Retype each line of the data below exactly, beginning with the first and ending with the one that contains "Freshwater pearls (94, 72)". Pictures do not belong in the copy.
*** GIVEN RECORDS Section Begins ***
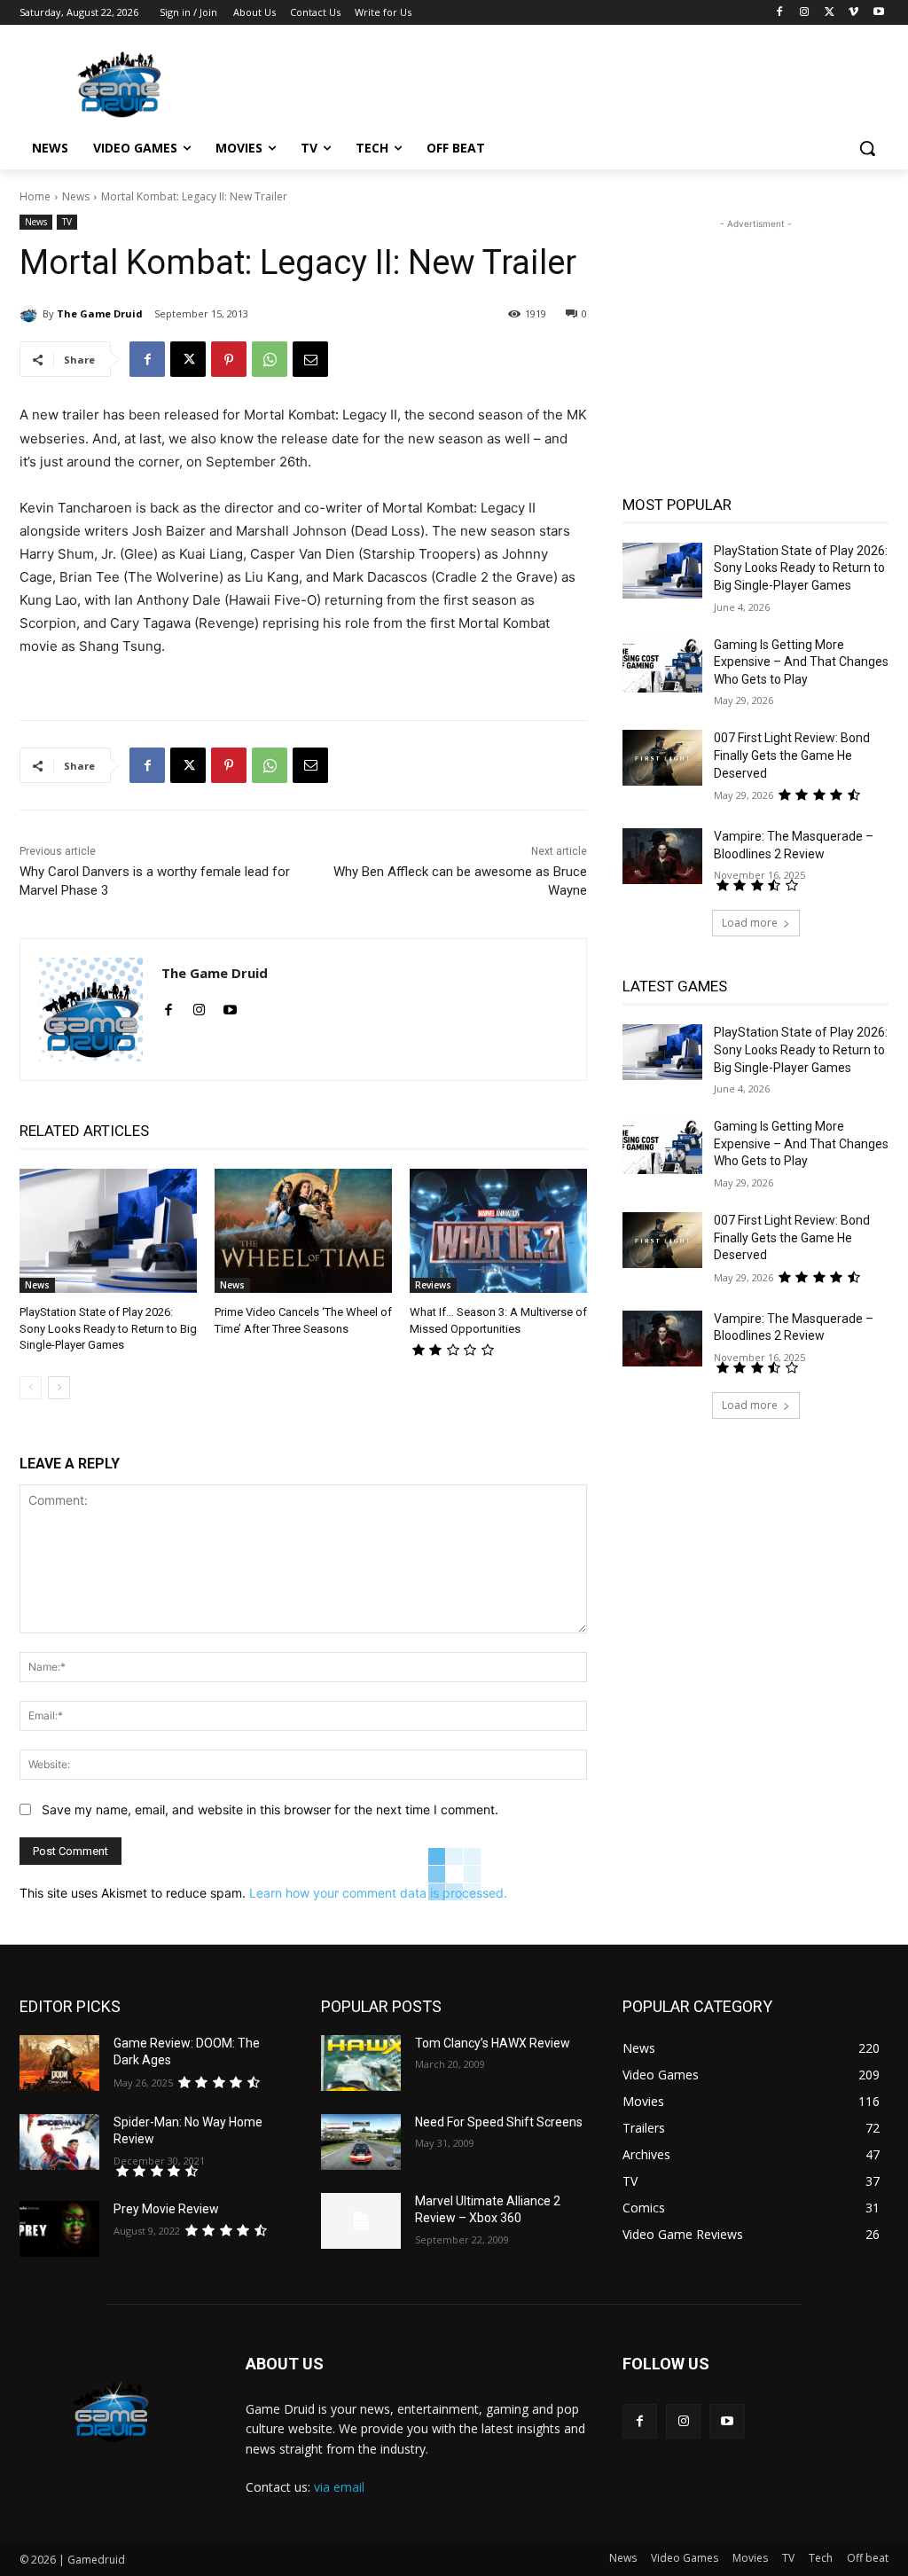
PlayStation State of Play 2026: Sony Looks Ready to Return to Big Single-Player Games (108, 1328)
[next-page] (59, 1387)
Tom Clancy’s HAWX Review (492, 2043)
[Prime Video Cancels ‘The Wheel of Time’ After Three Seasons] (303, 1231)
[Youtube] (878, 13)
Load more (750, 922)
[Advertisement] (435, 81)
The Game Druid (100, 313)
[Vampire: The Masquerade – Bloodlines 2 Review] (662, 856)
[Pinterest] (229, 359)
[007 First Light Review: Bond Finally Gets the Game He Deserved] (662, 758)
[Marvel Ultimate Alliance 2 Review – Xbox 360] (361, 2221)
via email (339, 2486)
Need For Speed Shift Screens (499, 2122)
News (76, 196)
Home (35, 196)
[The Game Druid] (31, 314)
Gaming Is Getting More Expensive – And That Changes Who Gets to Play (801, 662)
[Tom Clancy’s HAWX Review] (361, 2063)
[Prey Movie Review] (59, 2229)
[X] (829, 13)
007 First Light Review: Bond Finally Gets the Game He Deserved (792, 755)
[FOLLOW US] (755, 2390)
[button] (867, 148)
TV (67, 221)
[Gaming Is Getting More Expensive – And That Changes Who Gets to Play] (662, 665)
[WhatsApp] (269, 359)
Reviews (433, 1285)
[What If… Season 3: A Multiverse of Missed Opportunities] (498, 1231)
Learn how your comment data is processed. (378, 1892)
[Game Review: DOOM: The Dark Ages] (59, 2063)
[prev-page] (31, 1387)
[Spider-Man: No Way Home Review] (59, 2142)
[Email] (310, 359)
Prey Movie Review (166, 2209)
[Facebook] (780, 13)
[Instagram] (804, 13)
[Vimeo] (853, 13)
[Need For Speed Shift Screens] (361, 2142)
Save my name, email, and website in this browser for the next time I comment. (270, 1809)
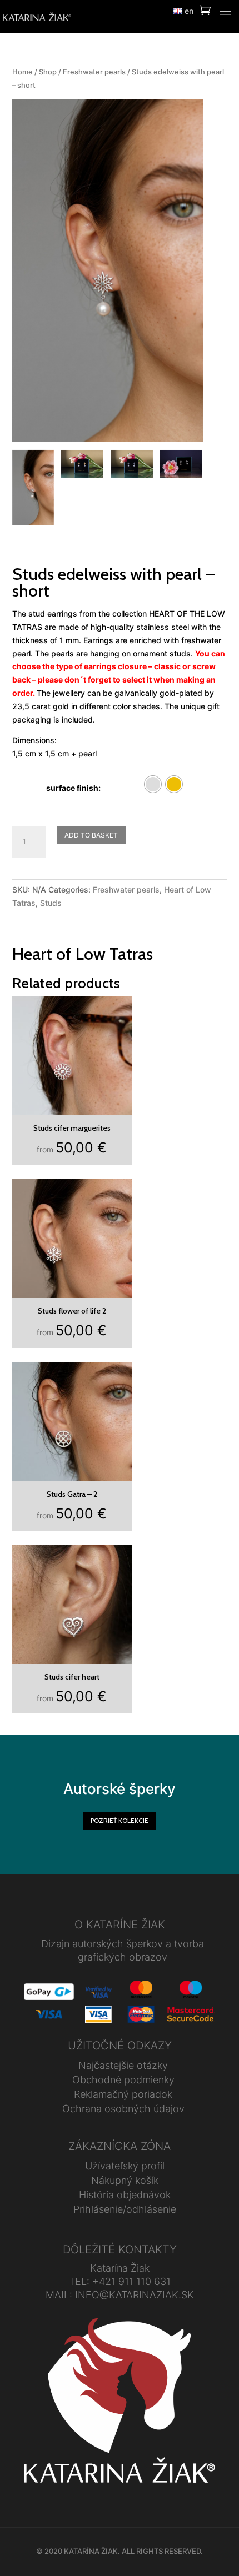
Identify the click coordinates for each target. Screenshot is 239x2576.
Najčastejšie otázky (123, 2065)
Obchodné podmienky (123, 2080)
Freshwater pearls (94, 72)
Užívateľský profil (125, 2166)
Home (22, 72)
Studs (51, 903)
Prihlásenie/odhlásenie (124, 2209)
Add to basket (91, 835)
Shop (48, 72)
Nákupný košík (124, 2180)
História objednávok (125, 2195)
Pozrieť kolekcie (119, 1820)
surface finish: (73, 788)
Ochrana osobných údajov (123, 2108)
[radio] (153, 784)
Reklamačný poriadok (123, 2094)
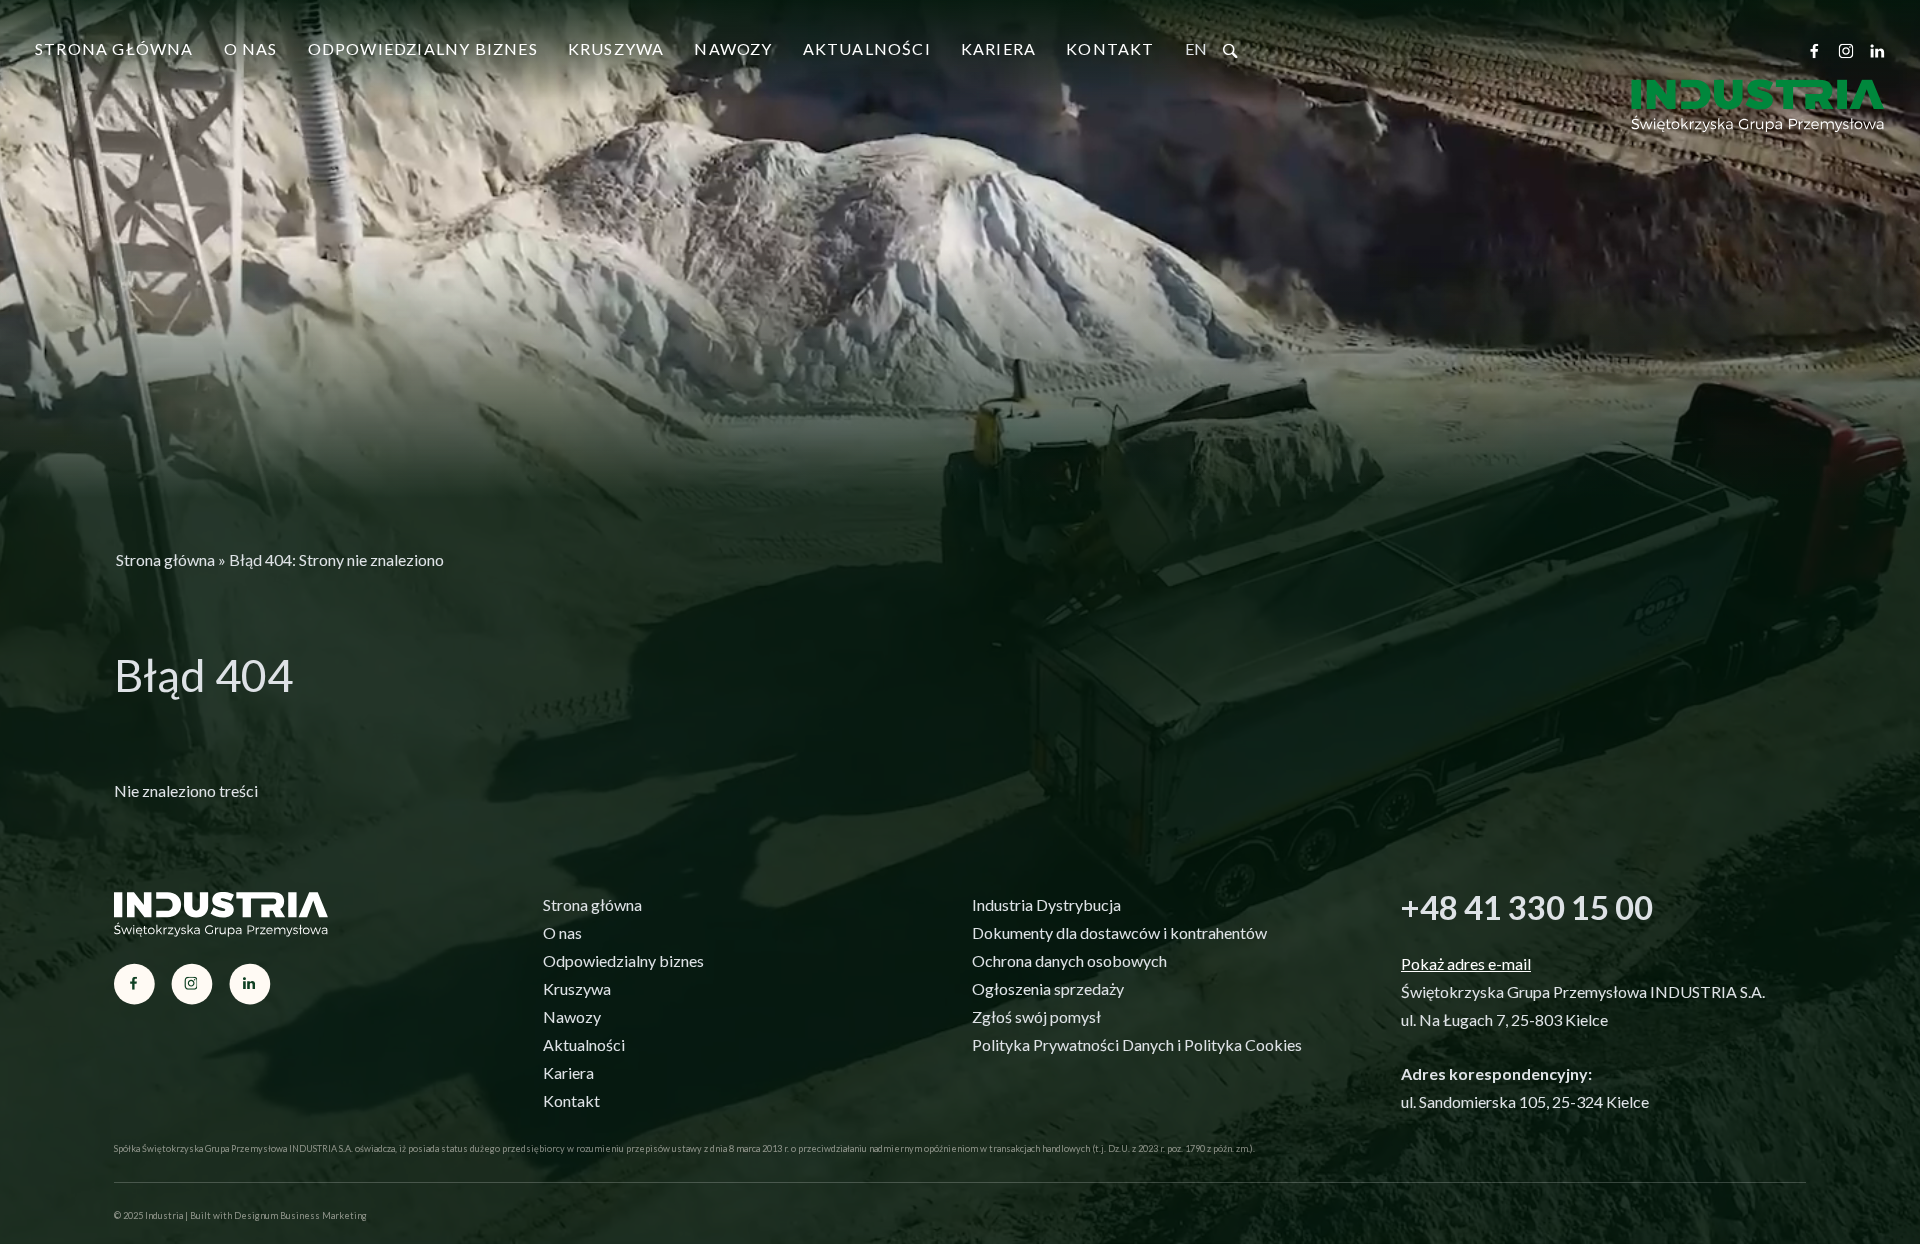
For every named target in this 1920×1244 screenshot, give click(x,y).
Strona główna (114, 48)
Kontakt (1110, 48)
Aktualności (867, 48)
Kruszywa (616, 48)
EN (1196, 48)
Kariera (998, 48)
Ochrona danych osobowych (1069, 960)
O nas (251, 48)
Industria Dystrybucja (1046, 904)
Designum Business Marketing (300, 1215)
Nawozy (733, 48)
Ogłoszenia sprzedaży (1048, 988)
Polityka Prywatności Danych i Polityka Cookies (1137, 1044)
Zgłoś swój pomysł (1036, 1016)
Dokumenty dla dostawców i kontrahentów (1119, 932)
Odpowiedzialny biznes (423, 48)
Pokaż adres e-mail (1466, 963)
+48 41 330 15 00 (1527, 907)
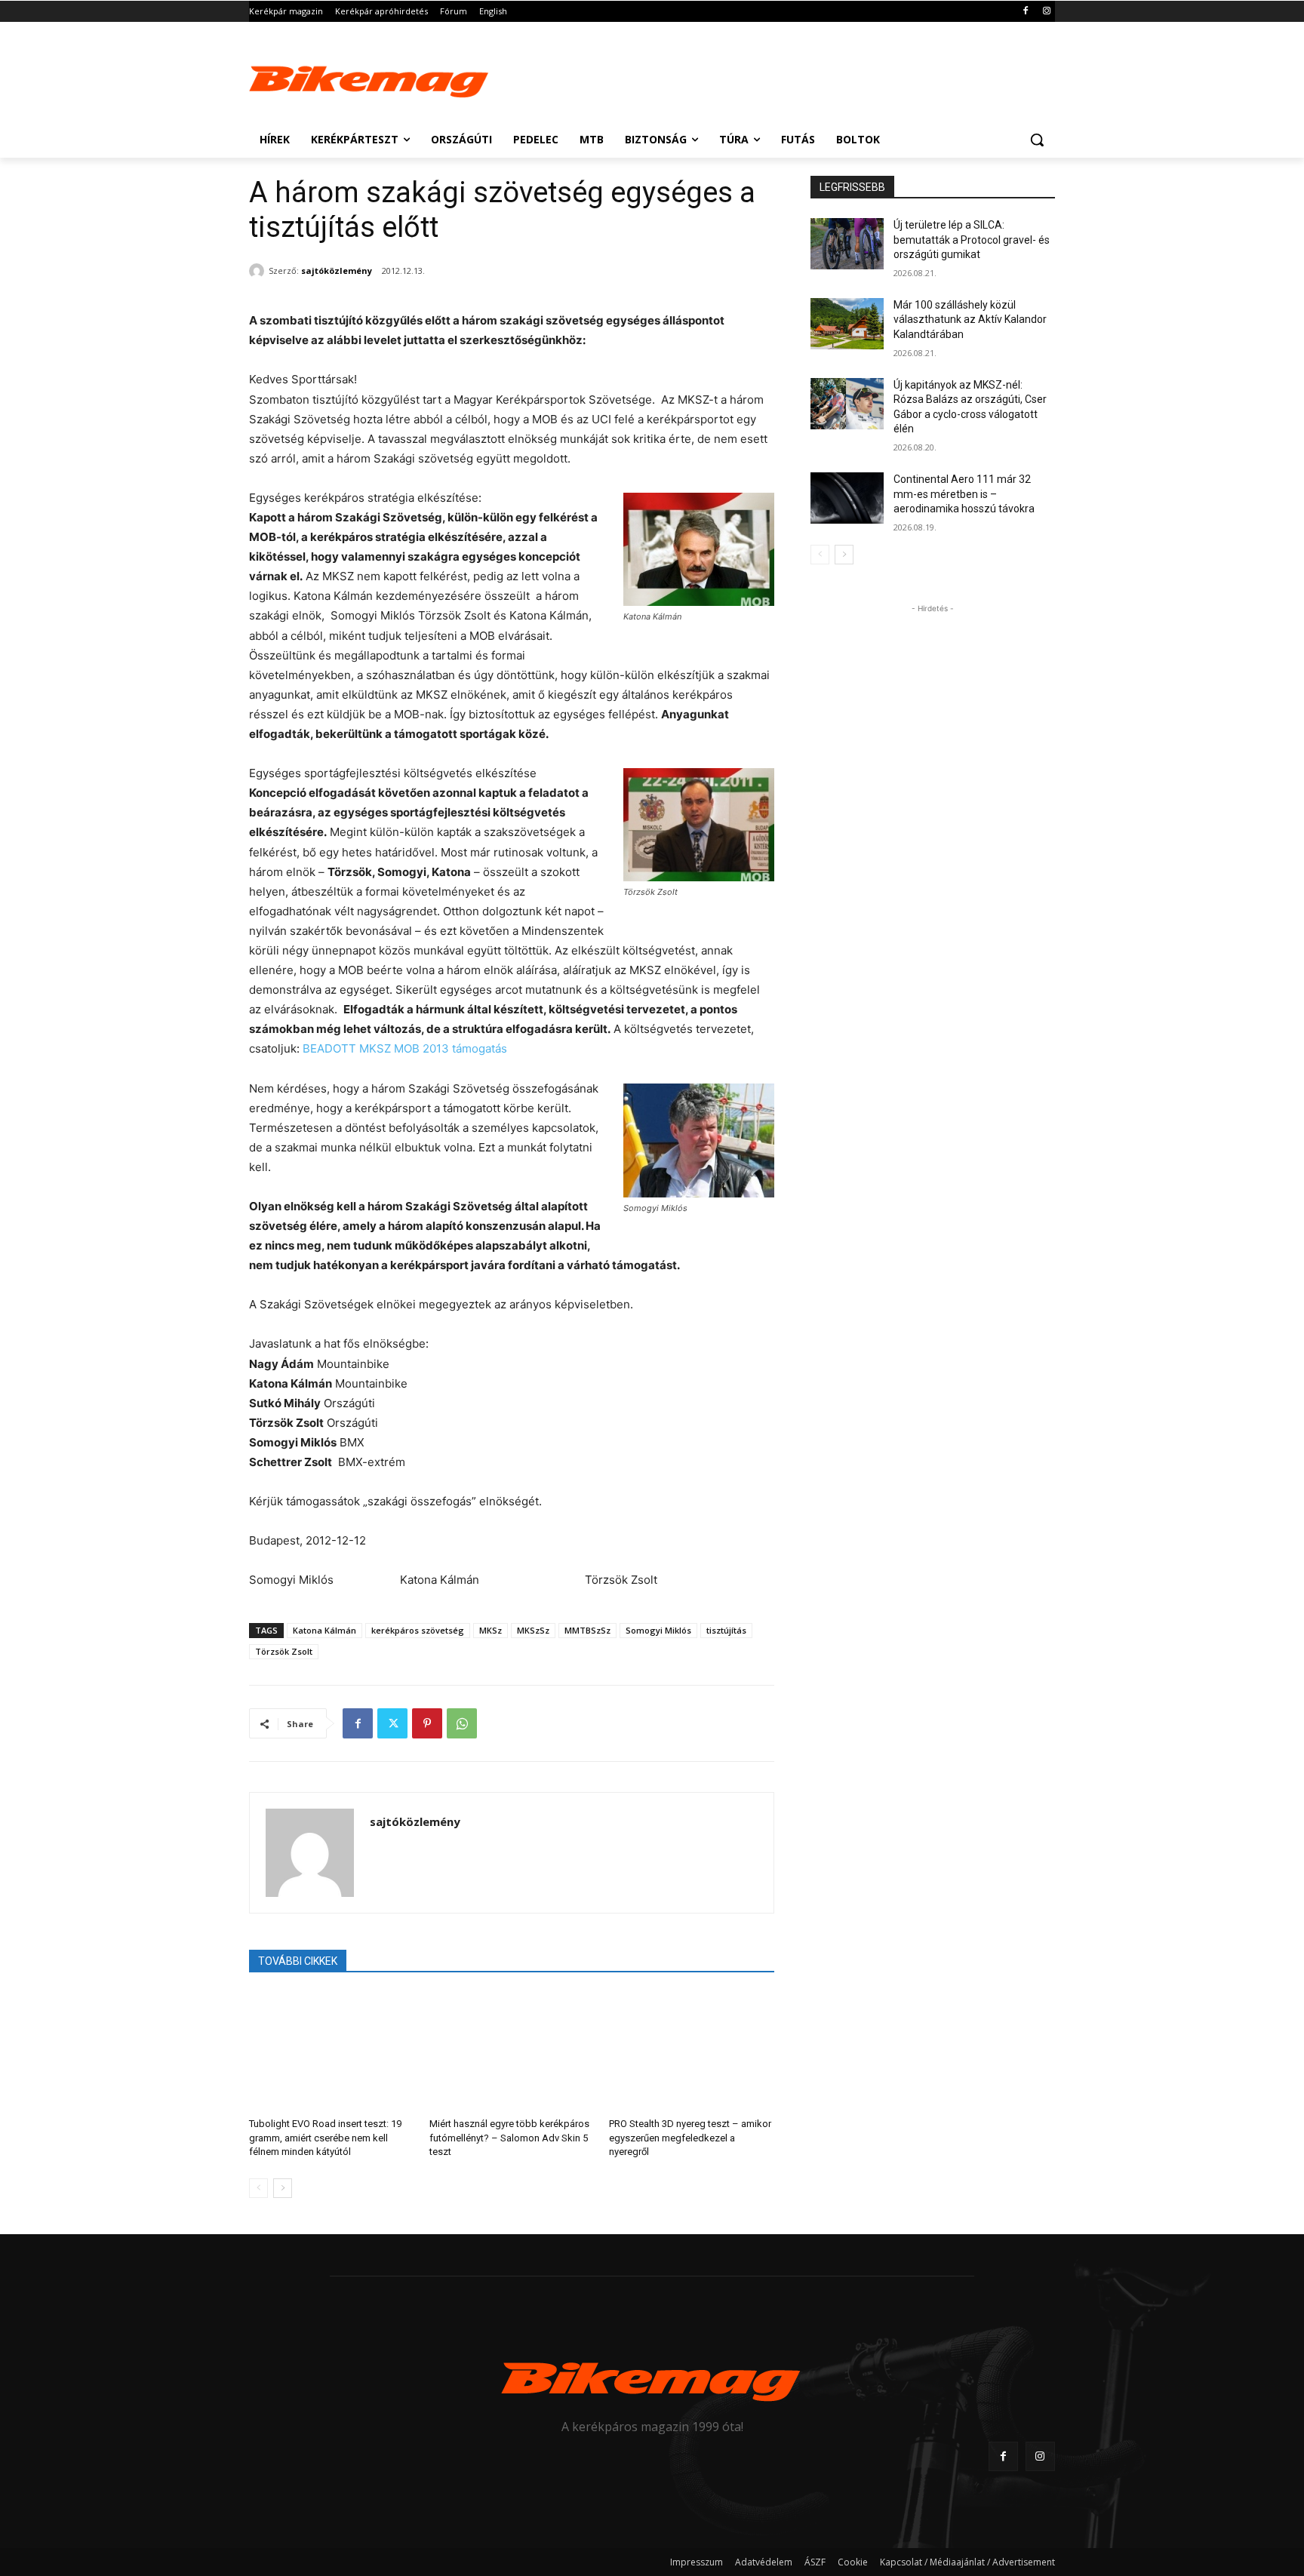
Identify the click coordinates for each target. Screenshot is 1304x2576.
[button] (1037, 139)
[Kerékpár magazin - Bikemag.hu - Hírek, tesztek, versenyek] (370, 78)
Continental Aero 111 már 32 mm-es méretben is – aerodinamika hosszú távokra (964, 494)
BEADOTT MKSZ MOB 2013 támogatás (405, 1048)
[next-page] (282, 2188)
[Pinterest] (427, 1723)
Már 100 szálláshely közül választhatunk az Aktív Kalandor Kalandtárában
*** GIVEN RECORDS Section Ends ***
**SOLUTION FOR THIS TASK:**
PlayStation State of Play 2026: Sony Looks Ready to Return to Big Single-Player Games (108, 1328)
[next-page] (59, 1387)
Tom Clancy’s HAWX Review (492, 2043)
[Prime Video Cancels ‘The Wheel of Time’ After Three Seasons] (303, 1231)
[Youtube] (878, 13)
Load more (750, 922)
[Advertisement] (435, 81)
The Game Druid (100, 313)
[Vampire: The Masquerade – Bloodlines 2 Review] (662, 856)
[Pinterest] (229, 359)
[007 First Light Review: Bond Finally Gets the Game He Deserved] (662, 758)
[Marvel Ultimate Alliance 2 Review – Xbox 360] (361, 2221)
via email (339, 2486)
Need For Speed Shift Screens (499, 2122)
News (76, 196)
Home (35, 196)
[The Game Druid] (31, 314)
Gaming Is Getting More Expensive – And That Changes Who Gets to Play (801, 662)
[Tom Clancy’s HAWX Review] (361, 2063)
[Prey Movie Review] (59, 2229)
[X] (829, 13)
007 First Light Review: Bond Finally Gets the Game He Deserved (792, 755)
[FOLLOW US] (755, 2390)
[button] (867, 148)
TV (67, 221)
[Gaming Is Getting More Expensive – And That Changes Who Gets to Play] (662, 665)
[WhatsApp] (269, 359)
Reviews (433, 1285)
[What If… Season 3: A Multiverse of Missed Opportunities] (498, 1231)
Learn how your comment data is processed. (378, 1892)
[Game Review: DOOM: The Dark Ages] (59, 2063)
[prev-page] (31, 1387)
[Spider-Man: No Way Home Review] (59, 2142)
[Email] (310, 359)
Prey Movie Review (166, 2209)
[Facebook] (780, 13)
[Instagram] (804, 13)
[Vimeo] (853, 13)
[Need For Speed Shift Screens] (361, 2142)
Save my name, email, and website in this browser for the next time I comment. (270, 1809)
Identify the click coordinates for each target. Screenshot is 239x2576.
Najčastejšie otázky (123, 2065)
Obchodné podmienky (123, 2080)
Freshwater pearls (94, 72)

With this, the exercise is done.